In Korea, the NHIS provides, free of charge, annual or biennial health screening examinations that include assessment of cardiovascular and diabetes risk factors to all insured individuals. Approximately 72% of eligible beneficiaries receive the screening examinations.20 Our study population thus included all men and women 20 to 70 years of age in the NHIS-NSC cohort who underwent at least 1 health screening examination between January 1, 2003, and December 31, 2013 (N = 524 089).

Participants were included in the study on the date of their first health screening examination (baseline examination). We then excluded participants who had claims for cancer (n = 4266) or diabetes (n = 8987) between January 1, 2002, and the baseline screening examination, as well as participants with fasting serum glucose level of 126 mg/dL or greater (n = 15 609; to convert to millimoles per liter, multiply by 0.0555) or a self-reported history of diabetes (n = 1281) at the baseline screening examination. The final sample size was 494 189 (247 008 men and 247 181 women) (eFigure 1 in the Supplement). The Institutional Review Board of the National Cancer Center approved this study and waived the requirement for informed consent because we used only deidentified data.

Data Collection

The NHIS-NSC cohort comprises 4 databases on insurance eligibility, medical treatments, medical care institutions, and general health examinations. The insurance eligibility database contains information on age, sex, residential area, type of health insurance, income level, and disability. The medical treatment database contains information from treatment bills, including details of diseases and prescriptions. The general health examination database includes results from the health screening examinations conducted by the NHIS.19

Baseline information was collected at health screening examinations. Smoking habits, history of diabetes, and medication use were collected by self-administered questionnaires. Height, weight, and blood pressure were measured, and body mass index was calculated as weight in kilograms divided by height in meters squared. Glucose and total cholesterol levels were measured in fasting samples.

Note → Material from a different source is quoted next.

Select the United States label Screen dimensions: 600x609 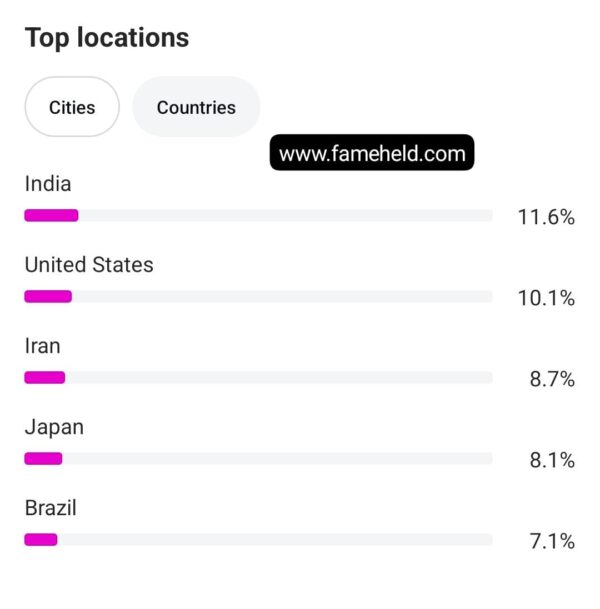89,265
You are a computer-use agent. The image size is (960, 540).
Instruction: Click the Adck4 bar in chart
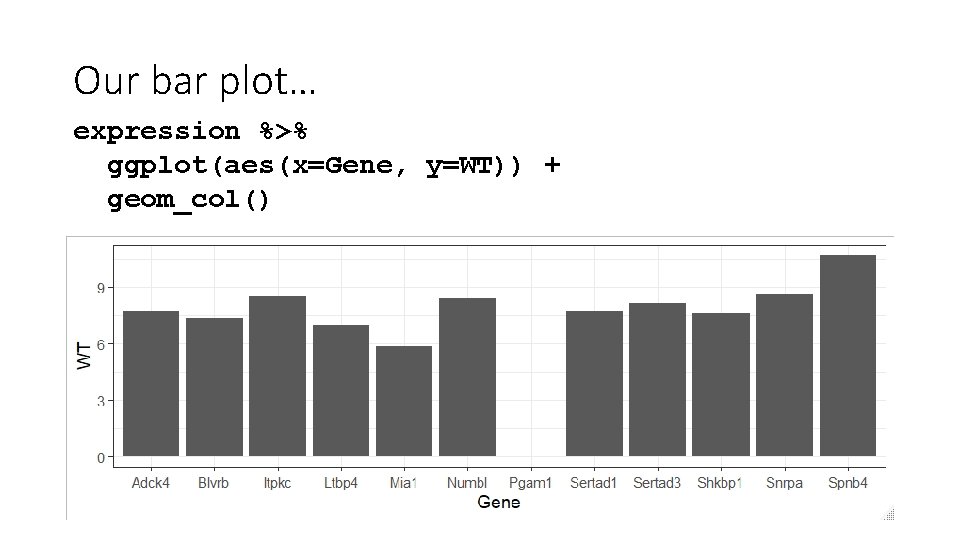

The NHIS claims for inpatient and outpatient visits, procedures, and prescriptions were coded using the International Statistical Classification of Diseases and Related Health Problems, Tenth Revision (ICD-10), which was adopted in Korea in 1995, and the Korean Drug and Anatomical Therapeutic Chemical Codes.21,22 The NHIS routinely audits the claims, and the data are considered reliable and have been used in numerous peer-reviewed publications.19,23 Type 2 diabetes was defined as the presence of identical E11-E14 codes (ICD-10) at least 2 times, or a diabetes drug code (including biguanides, sulfonylurea, meglitinides, thiazolidinediones, dipeptidyl peptidase-4 inhibitors, α-glucosidase inhibitors, sodium-glucose co-transporter 2 inhibitors, insulin, or glucagon-like peptide 1 agonists) plus an E11-E14 code.

Cancer was defined as the presence of the same C code more than 3 times within a year or an inpatient hospitalization with a C code. C codes are carefully reviewed by the NHIS because they have implications for additional benefits for patients. In Korea, once a person receives a cancer diagnosis, he or she is registered to the National Cancer Registry with a specific code (called C code) that indicates to the system that the person has received a diagnosis of cancer and that provides special insurance benefits. Once a person has a C code, it is carried forward in medical records and claims created for that patient. Therefore, cancer diagnoses based on claims are considered reliable and a 1-year look-back window to exclude patients with a prior diagnosis of cancer (C code) effectively excludes patients with a prior diagnosis at any time (had history of cancer), and not only patients who received a diagnosis of cancer in the prior year.

Comorbidities during the year prior to the screening examination were defined using ICD-10 codes21 and were summarized using the Charlson index.24,25 In addition, baseline hypertension was defined as the presence of at least 1 I10-I13 or I15 code during the year prior to the screening examination or a systolic blood pressure greater than 140 mm Hg or diastolic blood pressure greater than 90 mm Hg at the baseline screening examination; and baseline hyperlipidemia was defined as the presence of at least 1 E78 code or a total cholesterol level greater than 240 mg/dL (to convert to millimoles per liter, multiply by 0.0259) at the baseline screening examination.

Statistical Analysis

The study end point was the development of diabetes. Participants were included in the study at the baseline screening examination and were observed until the development of diabetes, death, or the end of the study period (December 31, 2013). The study exposure was cancer development, considered as a time-varying variable (participants who developed cancer contributed unexposed person-time prior to the development of cancer). Cancer cases that occurred after development of diabetes were not included in the study because follow-up ended when a participant developed diabetes. In addition, to reduce the potential impact of surveillance bias, we excluded from the analysis cases of diabetes that occurred in the first 31 days after cancer diagnosis (n = 72) by censoring observation time for these individuals at the time of cancer development.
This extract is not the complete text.